● Tasks for this exercise
**A)** In the bitcoin article, rewrite the section starting with "Earlier this week, Morgan" and going on through "and base price.", with "research paper" renamed to "report".
**B)** According to the bitcoin article, why can't bitcoin be valued like a currency?

● Selected text

Earlier this week, Morgan Stanley, the third largest investment bank in the global finance market with a $95 billion market cap behind Goldman Sachs and JPMorgan Chase, stated in a research paper that the future value of bitcoin could drop to zero, given its lack of “intrinsic value” and base price.
A few days ago, Morgan Stanley analyst James Faucette told the bank’s clients and investors that it is difficult to justify the current value of bitcoin and that the price of bitcoin could someday reach $0. He wrote:
- Very difficult question to answer, but some points to consider
- Can Bitcoin be valued like a currency? No. There is no interest rate associated with Bitcoin.
- Like digital gold? Maybe. Does not have any intrinsic use like gold has in electronics or jewelry. But investors appear to be ascribing some value to it.
- Is it a payment network? Yes but it is tough to scale and does not charge a transaction fee.

● Dataset section

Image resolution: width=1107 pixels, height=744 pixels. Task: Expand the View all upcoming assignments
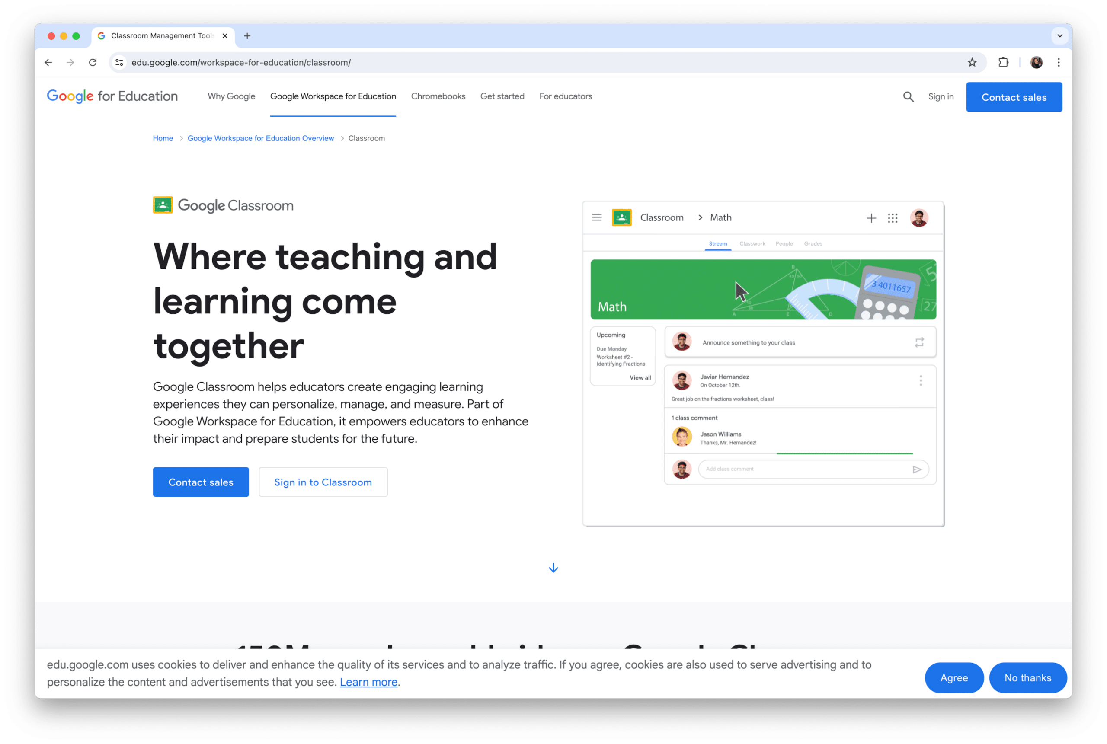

● Expected responses
**A)**
Earlier this week, Morgan Stanley, the third largest investment bank in the global finance market with a $95 billion market cap behind Goldman Sachs and JPMorgan Chase, stated in a report that the future value of bitcoin could drop to zero, given its lack of “intrinsic value” and base price.

**B)** There is no interest rate associated with it.